/lua-di

Dependency injection library for Lua that supports constructor based injection.

Primary LanguageLuaMIT LicenseMIT

lua-di

Dependency injection library for Lua that supports constructor based injection.

  • Map constructor parameter names to Lua packages and constant values
  • Configure providers to dynamically build parameter types
  • Support for configuring types to be kept in singleton scope
  • Zero configuration/customisation of application required, exept for main module configuration itself

Install

Get this library using luarocks: http://luarocks.org/modules/djfdyuruiry/lua-di


Example

Given you have the following classes:

-- example/Printer.lua
local Printer = {}
Printer.__index = Printer

function Printer.new()
    return setmetatable({}, Printer)
end

function Printer.write(self, ...)
    print(...)
end

return Printer
-- example/App.lua
local App = {}
App.__index = App

function App.new(appConfig, printer, writer, message)
    return setmetatable(
    {
        appConfig = appConfig,
        printer = printer,
        writer = writer,
        message = message
    }, App)
end

function App.run(self)
    self.printer:write("Hello World")
    self.writer(self.message)

    print(self.appConfig.logPath)
end

return App

You can configure all your dependencies in one function, then build your application:

local DependencyInjectionModule = require "lua-di.DependencyInjectionModule"

-- build and configure your app module
local appModule = DependencyInjectionModule(function(config)
    -- bind constructor parameter names to Lua modules
    config.bindings.types.printer = "example.Printer"

    -- bind constructor parameter to constant value
    config.bindings.values.message = "Orders Recieved Captain"

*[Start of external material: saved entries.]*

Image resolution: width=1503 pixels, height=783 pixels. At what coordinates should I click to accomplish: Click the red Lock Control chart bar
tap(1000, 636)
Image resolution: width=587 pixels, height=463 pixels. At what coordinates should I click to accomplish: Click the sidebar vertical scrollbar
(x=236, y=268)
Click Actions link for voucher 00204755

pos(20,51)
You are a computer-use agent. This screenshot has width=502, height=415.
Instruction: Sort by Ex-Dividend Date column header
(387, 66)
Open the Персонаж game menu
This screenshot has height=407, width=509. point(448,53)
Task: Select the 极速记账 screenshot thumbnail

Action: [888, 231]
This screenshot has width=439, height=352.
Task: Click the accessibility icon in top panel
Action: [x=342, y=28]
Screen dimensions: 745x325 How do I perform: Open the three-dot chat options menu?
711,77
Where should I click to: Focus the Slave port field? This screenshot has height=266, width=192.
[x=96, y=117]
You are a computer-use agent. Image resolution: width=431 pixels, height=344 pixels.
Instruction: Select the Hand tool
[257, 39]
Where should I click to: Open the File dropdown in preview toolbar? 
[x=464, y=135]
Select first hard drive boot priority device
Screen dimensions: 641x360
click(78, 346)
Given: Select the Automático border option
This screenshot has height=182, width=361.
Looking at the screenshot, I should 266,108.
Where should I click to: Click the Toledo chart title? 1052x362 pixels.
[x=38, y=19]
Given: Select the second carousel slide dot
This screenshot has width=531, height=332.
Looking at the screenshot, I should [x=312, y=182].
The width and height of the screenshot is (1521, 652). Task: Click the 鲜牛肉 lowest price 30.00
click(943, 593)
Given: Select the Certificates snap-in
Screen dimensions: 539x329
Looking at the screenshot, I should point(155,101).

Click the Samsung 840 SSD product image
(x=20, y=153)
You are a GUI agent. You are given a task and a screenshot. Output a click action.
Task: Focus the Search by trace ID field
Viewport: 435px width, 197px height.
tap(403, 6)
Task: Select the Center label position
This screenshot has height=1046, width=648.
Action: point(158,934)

    -- parameter values can be of any type
    config.bindings.values.writer = function(...)
        print(...)
    end
  
    -- bind constructor parameter name to custom type (not a Lua module)
    config.bindings.types.appConfig = "AppConfig"
  
    -- define a provider for your custom type (either a builder function or a constant)
    -- (you can also provide instances for a Lua Package name in config.providers if you wish)
    config.providers.AppConfig = function()
        return
        {
            logPath = "/var/log/app.log",
            counter = 5
        }
    end
    
    -- make injected AppConfig instance a singleton
    config.singletons.AppConfig = true
end)

-- build an instance of the entry point class, injecting your dependencies
local app = appModule.getInstance("example.App")

app:run()

You can also enable the auto configure option to parse Lua modules using parameter names, following the pattern module__full__path__type for your constructor parameters; note this is case sensitive.

Given this class:

-- example/AutoApp.lua
local AutoApp = {}
AutoApp.__index = AutoApp

function AutoApp.new(example__Printer)
    return setmetatable(
    {
        -- given there exists a class in 'example/Printer.lua'
        printer = example__Printer
    }, AutoApp)
end

function AutoApp.run(self)
    self.printer:write("Auto Hello World")
end

return AutoApp

You can enable autoconfiguration like so:

local DependencyInjectionModule = require "lua-di.DependencyInjectionModule"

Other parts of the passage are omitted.